Pagelle: prova negativa di Villa, tutta la squadra si addormenta dopo 20 minuti
Donnarumma 6 – Leggermente fuori posizione in occasione del gol del pareggio, poco dopo si allunga sul palo di competenza ed evita il clamoroso ko interno.
Berra 5 – Primo tempo ordinaria amministrazione a cospetto di avversari che fanno veramente fatica. Nella ripresa entrano gli attaccanti titolari del Giugliano e fa fatica.
Arena 5 – Stesso discorso fatto per Berra. Ogni volta che ha il pallone rallenta il gioco Dall’88’ Molina sv
Capomaggio 5 – Rischia la frittata con una svirgolata clamorosa che poteva costare un calcio di rigore. Anche per lui secondo tempo in apnea con tanti errori tecnici.
Villa 4,5 – A Potenza sembrava tornato il calciatore ammirato nella prima parte del campionato, stasera invece una costante involuzione contraddistinta da una marea di cross sbagliati.
Longobardi 6 – Sicuramente meglio rispetto a Villa, pur con un errore a inizio gara che poteva costare caro. Prova tutto sommato sufficiente, tra i pochi a metterci un minimo di cattiveria agonistica. Dall’82 Quirini sv
Carriero 5 – Al momento sta facendo veramente tanta fatica, sia in interdizione sia in impostazione. E’ sin troppo evidente manchi un centrocampista di qualità. Dal 67’ Liguori 4,5 – Ancora una volta entra ma non si nota. Fumo e niente arrosto. Un flop.
De Boer 5 – Lento, compassato, sempre in ritardo e costantemente in difficoltà quando deve far circolare palla. Ha un paio di buone occasioni in area, ma si perde sul più bello e viene fischiato da parte dei tifosi. Dall’82’ Tascone sv.
Gyabuaa 5,5 – Media tra un primo tempo sontuoso e una ripresa in apnea, del resto ha cantato e portato la croce per 45 minuti senza sbagliare nulla. Tuttavia in alcune occasioni cincischia troppo con la palla e consente al Giugliano di prendere campo e coraggio.

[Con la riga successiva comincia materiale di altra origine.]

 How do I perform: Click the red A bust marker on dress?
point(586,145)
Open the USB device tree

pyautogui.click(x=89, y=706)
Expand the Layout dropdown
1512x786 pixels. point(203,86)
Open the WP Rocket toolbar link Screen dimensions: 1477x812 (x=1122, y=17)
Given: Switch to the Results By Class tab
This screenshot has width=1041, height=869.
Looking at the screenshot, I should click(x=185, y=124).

Ferraris 6 – Torna al gol dopo tanti mesi e lo fa sotto la Sud, nel suo ruolo naturale che l’allenatore ha stravolto incomprensibilmente. E’ però l’unica giocata di qualità, visto che sbaglia una quantità industriale di ultimi passaggi. Dal 67’ Achik 5 – Egoista, ma anche poco accompagnato dai compagni. Stavolta non impatta.
Lescano 5 – Il palo nel finale grida vendetta, l’Arechi stava già esultando ed è stato decisamente sfortunato. Unico guizzo, al pari di un assist volante di tacco, di una gara in cui ha fatto fatica e nella quale è stato servito pochissimo.
Raffaele 4 – A questo punto serve una scossa. Costante involuzione, pareggio contro l’ultima in classifica. La Salernitana dura 20 minuti, poi si eclissa e non fa un solo tiro pericoloso nello specchio della porta.